Craig M. Bennett, of Morgan City, adds to our stories of restroom situations:
"Some years ago I went to Tiger Stadium to watch an LSU football game.
"The restrooms in the Pete Maravich Assembly Center were open for tailgaters. There was a line for men and one for ladies, but of course the ladies' line was longer and slower.
"So finally some brave soul went into the men’s room, cleared out the men and let ladies in.
"After a few ladies went through and their line was down significantly, a friend went back in the men's room to make sure all the ladies were out.
"After he came back out to proclaim it clear, a man followed about 10 steps behind him.
"Evidently he had been in a stall the whole time and could not get out in time for the ladies. He got a loud cheer from them. He was a little embarrassed!"
Barry Dufour, of Carencro, says, "As I read the Wednesday story about getting arrested for selling nails (in violation of the Sunday 'blue laws' of the past), I was reminded of something I used to do during that time.
"I was an electrician and was allowed to drive my company truck home full of parts. Since all the stores could not sell electrical parts on Sundays, people I knew, and some friends of those friends, would come over and I would loan them a switch, fuse, or anything else they needed.
"They would return the part(s) the next day, when they could buy it. It worked out well for all. They saved money on service calls, and I made a lot of new friends.
"I also picked up some new clients for the business I worked for."
The naked truth
Nancy C. Van Den Akker tells of one unintended consequence of Sunday blues laws:
"One weekend one of my little brothers was sick, and had thrown up on his clothes several times.
"My mother tried in vain to buy some clean pajamas, but it was Sunday and the store refused her pleas."
◆ ◆ ◆
Questions on the material
• A. Please give the stretch of the newspaper column from "The naked truth" through "clothes several times." again, substituting "sisters" for "brothers".
• B. In the newspaper column, what was Barry Dufour allowed to drive home as an electrician?

Stored items
◆ ◆ ◆
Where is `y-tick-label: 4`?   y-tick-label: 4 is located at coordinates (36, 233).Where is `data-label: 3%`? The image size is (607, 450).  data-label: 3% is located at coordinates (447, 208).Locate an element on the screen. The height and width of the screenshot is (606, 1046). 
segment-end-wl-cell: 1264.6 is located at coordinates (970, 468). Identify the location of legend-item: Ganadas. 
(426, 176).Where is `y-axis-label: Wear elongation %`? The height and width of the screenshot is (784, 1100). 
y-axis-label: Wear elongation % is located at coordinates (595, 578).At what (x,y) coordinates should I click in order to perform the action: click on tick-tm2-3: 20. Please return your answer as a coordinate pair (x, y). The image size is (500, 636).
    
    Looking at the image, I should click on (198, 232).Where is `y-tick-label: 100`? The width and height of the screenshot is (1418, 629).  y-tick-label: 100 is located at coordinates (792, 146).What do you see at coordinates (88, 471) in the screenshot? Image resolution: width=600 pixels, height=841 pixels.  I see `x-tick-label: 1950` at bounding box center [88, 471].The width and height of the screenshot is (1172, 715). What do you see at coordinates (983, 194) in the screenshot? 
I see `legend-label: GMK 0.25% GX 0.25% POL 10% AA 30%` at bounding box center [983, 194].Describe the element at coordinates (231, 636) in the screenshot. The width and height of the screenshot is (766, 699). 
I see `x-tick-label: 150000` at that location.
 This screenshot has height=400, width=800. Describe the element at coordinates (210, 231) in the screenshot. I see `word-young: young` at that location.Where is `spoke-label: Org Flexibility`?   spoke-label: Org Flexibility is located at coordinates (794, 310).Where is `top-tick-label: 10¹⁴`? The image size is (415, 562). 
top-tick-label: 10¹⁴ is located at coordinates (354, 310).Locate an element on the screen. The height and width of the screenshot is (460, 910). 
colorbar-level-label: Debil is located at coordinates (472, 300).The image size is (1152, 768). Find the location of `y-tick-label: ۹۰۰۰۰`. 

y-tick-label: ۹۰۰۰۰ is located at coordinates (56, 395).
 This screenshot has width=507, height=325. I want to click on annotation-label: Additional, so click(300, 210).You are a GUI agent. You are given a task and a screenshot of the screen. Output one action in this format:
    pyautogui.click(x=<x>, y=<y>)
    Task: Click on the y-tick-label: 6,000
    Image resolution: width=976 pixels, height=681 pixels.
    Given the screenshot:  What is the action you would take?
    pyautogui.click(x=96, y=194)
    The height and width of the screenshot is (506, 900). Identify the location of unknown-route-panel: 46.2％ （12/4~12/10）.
◆ ◆ ◆
Responses to the exercise
• A.
The naked truth
Nancy C. Van Den Akker tells of one unintended consequence of Sunday blues laws:
"One weekend one of my little sisters was sick, and had thrown up on his clothes several times.

• B. His company truck, full of parts.